→ **INPUT ROWS**

-----

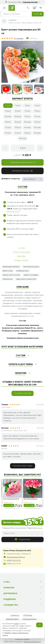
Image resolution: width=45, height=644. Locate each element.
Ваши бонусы (14, 211)
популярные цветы (32, 267)
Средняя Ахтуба (31, 2)
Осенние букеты (29, 619)
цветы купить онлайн (12, 275)
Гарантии (21, 256)
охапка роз (8, 279)
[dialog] (28, 8)
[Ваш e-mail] (22, 533)
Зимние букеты (12, 619)
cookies (17, 624)
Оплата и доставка (21, 252)
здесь (40, 528)
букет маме (8, 271)
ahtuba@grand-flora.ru (16, 557)
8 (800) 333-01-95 (14, 560)
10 (11, 502)
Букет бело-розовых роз (30, 499)
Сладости (15, 615)
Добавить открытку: (11, 179)
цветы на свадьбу (31, 275)
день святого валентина (27, 279)
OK (39, 625)
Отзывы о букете (21, 260)
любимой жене (23, 271)
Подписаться (23, 539)
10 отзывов (18, 38)
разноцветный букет (12, 267)
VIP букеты (27, 615)
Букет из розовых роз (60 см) (11, 499)
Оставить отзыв (22, 393)
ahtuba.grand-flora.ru (32, 642)
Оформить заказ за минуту (23, 162)
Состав (21, 248)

-----

→ **SET EXERCISE**
Write out the records word for word, starting at their beginning and going on through the line that contains "Отзывы о букете (21, 260)", with that line included. Leave the pictures out of your copy.

→ **TASK RESULT**
Image resolution: width=45, height=644. Locate each element.
Ваши бонусы (14, 211)
популярные цветы (32, 267)
Средняя Ахтуба (31, 2)
Осенние букеты (29, 619)
цветы купить онлайн (12, 275)
Гарантии (21, 256)
охапка роз (8, 279)
[dialog] (28, 8)
[Ваш e-mail] (22, 533)
Зимние букеты (12, 619)
cookies (17, 624)
Оплата и доставка (21, 252)
здесь (40, 528)
букет маме (8, 271)
ahtuba@grand-flora.ru (16, 557)
8 (800) 333-01-95 (14, 560)
10 (11, 502)
Букет бело-розовых роз (30, 499)
Сладости (15, 615)
Добавить открытку: (11, 179)
цветы на свадьбу (31, 275)
день святого валентина (27, 279)
OK (39, 625)
Отзывы о букете (21, 260)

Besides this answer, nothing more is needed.